Dans toutes les sociétés, l’argent fait l’objet de conventions, de prescriptions et d’interdits, il produit de l’imaginaire et des formes sociales spécifiques. Or une ambigüité, voire une contradiction, structure les représentations de l’argent dans le capitalisme moderne qui se met en place à partir de la Révolution industrielle. En effet, alors qu’il est en position de centralité dans la mentalité bourgeoise, en particulier grâce au développement de l’économie de marché, à la valeur nouvelle accordée au travail et à l’importance grandissante de la consommation, l’argent fait l’objet d’une retenue certaine dans les valeurs ouvertement exprimées de la frange la plus aisée de la bourgeoisie. Ainsi, au moment même où il acquiert dans l’histoire humaine une importance inédite, ceux qui en sont les mieux dotés nient ses dysfonctionnements, les déséquilibres qu’il produit, les injustices ou les malheurs qu’il engendre.
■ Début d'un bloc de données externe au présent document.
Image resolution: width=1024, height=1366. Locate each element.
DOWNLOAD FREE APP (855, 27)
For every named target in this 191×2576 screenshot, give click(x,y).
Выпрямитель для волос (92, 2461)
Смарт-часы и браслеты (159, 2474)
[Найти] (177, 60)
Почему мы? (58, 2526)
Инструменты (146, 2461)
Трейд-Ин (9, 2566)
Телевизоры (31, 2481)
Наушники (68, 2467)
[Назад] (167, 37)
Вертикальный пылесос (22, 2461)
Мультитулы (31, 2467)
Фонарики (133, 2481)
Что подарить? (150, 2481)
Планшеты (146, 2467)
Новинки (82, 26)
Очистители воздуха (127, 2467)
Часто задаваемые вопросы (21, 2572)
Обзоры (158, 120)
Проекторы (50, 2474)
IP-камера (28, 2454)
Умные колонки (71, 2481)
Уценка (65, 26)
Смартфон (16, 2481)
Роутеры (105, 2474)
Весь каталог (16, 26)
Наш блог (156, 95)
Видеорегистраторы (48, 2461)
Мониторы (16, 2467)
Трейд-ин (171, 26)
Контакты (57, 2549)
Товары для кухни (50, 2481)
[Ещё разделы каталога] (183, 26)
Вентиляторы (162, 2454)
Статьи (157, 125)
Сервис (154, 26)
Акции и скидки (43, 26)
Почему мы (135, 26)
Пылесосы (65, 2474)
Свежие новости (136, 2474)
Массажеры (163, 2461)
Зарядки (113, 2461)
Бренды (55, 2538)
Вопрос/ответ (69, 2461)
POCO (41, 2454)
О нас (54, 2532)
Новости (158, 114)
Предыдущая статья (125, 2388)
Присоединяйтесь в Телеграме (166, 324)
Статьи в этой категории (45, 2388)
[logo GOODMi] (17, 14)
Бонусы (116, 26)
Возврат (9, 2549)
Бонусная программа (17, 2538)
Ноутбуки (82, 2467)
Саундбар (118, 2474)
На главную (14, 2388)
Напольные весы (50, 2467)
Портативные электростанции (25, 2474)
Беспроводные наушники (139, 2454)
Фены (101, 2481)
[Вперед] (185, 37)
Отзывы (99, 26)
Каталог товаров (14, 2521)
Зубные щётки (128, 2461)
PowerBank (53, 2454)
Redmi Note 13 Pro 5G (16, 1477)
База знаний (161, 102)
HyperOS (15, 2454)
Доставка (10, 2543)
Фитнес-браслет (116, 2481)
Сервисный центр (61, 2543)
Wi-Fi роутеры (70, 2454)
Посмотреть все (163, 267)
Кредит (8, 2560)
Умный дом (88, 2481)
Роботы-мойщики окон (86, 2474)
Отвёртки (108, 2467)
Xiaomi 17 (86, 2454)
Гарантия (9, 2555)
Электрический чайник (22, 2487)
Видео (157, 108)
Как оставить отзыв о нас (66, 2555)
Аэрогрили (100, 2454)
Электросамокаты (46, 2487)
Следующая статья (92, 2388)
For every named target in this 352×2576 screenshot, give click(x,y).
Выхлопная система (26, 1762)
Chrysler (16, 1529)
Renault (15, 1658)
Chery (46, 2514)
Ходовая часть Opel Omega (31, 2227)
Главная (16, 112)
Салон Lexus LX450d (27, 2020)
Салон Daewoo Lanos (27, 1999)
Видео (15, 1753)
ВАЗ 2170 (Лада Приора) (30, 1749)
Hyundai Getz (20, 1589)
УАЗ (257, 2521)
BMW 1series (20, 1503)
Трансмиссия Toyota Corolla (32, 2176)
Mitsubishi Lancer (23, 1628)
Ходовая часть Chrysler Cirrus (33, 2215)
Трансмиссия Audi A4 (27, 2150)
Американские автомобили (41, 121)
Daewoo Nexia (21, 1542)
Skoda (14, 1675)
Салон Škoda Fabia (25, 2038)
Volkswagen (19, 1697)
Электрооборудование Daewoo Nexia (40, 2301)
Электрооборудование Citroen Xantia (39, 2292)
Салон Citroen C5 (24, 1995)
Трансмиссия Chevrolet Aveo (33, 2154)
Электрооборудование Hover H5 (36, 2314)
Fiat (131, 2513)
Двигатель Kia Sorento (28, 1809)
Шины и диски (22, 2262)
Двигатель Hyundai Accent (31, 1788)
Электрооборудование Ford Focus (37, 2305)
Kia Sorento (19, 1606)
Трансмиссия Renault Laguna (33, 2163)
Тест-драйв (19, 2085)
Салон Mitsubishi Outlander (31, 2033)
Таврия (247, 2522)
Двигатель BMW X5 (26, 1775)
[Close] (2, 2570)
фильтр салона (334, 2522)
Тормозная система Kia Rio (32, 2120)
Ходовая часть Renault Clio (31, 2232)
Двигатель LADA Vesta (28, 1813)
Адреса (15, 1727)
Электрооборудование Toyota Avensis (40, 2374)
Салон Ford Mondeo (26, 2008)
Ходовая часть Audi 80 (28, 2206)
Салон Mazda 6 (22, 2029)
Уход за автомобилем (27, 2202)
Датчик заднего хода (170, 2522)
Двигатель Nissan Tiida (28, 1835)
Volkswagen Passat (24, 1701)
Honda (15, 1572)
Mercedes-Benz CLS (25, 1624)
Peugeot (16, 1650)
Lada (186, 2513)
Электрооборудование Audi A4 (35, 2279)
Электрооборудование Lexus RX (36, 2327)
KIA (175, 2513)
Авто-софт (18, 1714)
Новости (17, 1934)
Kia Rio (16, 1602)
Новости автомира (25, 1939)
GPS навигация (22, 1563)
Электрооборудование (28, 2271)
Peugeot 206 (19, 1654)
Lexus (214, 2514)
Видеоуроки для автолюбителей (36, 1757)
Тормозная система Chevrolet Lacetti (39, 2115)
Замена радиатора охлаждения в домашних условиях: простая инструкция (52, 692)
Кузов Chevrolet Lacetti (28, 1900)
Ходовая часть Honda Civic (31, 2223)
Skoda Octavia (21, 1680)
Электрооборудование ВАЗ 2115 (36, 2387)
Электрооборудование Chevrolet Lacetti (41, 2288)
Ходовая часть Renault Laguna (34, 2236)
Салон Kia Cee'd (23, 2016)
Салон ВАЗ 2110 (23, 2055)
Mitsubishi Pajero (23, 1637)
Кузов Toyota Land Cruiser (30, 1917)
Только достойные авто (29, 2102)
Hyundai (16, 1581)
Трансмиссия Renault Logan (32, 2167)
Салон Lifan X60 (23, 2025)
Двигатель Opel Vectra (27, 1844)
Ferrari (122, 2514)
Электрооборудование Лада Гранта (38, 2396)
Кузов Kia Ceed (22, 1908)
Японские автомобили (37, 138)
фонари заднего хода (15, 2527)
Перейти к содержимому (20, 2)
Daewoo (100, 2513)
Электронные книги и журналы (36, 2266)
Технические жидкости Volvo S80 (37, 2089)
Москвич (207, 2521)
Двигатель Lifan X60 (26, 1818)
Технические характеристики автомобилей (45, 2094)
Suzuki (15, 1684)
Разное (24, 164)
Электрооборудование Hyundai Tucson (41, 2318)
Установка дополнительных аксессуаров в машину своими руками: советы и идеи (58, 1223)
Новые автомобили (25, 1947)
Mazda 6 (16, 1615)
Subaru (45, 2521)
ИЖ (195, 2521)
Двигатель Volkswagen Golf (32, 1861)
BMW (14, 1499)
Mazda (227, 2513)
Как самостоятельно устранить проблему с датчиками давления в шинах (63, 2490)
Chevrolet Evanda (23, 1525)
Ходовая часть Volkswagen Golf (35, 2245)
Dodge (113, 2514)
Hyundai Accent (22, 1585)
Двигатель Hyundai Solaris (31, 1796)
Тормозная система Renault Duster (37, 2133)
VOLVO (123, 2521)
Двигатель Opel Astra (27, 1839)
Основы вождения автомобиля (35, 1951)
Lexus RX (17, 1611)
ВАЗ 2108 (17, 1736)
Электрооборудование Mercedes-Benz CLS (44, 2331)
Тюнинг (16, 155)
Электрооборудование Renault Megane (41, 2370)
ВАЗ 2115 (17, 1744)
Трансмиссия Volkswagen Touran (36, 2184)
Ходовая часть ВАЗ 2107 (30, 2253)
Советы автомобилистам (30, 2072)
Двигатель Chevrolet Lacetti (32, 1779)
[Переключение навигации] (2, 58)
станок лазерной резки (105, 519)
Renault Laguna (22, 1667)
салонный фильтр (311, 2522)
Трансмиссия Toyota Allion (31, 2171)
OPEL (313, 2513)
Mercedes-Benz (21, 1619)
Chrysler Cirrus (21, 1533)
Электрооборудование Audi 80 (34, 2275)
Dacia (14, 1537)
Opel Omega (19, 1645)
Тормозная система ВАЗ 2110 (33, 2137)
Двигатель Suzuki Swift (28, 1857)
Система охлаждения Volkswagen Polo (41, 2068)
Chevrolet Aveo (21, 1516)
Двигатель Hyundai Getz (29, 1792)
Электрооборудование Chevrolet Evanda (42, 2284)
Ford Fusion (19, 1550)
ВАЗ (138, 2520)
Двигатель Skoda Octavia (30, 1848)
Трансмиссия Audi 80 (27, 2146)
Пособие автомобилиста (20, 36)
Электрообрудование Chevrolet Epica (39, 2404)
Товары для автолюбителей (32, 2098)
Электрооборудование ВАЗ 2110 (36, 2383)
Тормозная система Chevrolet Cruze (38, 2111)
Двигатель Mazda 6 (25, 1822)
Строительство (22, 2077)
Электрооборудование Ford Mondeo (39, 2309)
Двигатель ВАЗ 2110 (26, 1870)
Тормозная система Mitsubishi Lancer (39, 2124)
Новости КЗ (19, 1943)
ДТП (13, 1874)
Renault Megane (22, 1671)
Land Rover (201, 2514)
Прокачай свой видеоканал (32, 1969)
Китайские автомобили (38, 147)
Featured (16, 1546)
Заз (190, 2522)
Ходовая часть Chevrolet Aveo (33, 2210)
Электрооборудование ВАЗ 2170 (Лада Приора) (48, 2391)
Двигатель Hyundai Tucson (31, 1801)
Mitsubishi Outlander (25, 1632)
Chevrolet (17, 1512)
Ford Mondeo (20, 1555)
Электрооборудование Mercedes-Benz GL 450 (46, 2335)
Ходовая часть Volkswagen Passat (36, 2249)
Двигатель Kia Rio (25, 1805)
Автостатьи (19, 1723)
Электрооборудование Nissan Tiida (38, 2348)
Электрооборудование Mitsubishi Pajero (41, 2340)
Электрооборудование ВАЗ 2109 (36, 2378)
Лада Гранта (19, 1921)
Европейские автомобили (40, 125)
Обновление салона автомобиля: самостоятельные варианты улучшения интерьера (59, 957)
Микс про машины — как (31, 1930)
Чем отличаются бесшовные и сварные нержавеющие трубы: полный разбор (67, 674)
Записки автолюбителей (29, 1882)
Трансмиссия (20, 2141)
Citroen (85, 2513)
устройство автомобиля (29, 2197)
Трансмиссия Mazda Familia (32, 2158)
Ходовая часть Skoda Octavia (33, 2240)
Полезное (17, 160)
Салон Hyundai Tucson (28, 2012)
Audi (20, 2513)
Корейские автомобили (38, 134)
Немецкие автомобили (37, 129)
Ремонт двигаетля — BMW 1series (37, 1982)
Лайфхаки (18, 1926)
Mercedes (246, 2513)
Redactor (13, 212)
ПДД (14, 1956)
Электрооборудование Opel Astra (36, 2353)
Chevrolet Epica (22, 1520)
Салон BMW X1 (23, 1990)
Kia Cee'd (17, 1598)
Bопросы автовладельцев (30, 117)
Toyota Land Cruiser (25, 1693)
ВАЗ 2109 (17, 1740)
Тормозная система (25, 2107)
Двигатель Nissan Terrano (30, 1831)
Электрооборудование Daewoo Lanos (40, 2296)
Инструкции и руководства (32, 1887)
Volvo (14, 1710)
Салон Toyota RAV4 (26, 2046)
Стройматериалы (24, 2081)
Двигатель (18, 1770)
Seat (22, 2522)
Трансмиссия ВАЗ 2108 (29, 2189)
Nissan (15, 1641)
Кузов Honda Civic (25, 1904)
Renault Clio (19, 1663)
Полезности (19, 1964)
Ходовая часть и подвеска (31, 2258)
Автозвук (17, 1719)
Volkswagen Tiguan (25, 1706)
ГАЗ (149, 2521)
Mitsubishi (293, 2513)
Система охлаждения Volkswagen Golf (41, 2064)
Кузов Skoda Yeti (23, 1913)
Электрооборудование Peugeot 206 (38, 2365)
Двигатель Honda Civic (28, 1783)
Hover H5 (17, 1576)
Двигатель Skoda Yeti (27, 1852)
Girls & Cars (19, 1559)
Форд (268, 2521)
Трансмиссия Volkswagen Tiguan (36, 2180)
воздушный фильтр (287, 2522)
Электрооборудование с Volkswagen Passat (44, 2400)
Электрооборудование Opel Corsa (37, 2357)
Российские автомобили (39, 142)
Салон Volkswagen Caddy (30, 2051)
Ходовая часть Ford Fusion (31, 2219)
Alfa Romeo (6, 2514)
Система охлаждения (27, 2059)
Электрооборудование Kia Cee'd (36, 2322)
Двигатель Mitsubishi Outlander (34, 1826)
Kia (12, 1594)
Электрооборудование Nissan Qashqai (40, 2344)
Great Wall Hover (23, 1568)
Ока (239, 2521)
Dans le cas particulier de la France du XIXe siècle, ce déni se fonde sur l’adoption paradoxale, par la bourgeoisie, d’un ancien éthos aristocratique qui jugeait de bon ton de faire comme si l’argent n’existait pas, ou plutôt comme s’il ne manquait jamais. La nouvelle classe dominante se trouve à vivre selon la loi du numéraire tout en faisant comme si ce n’était pas le cas, et à imposer cette contrainte à l’ensemble des sous-classes plus ou moins homogènes qui revendiquent leur appartenance à la bourgeoisie ou aspirent à s’y intégrer.»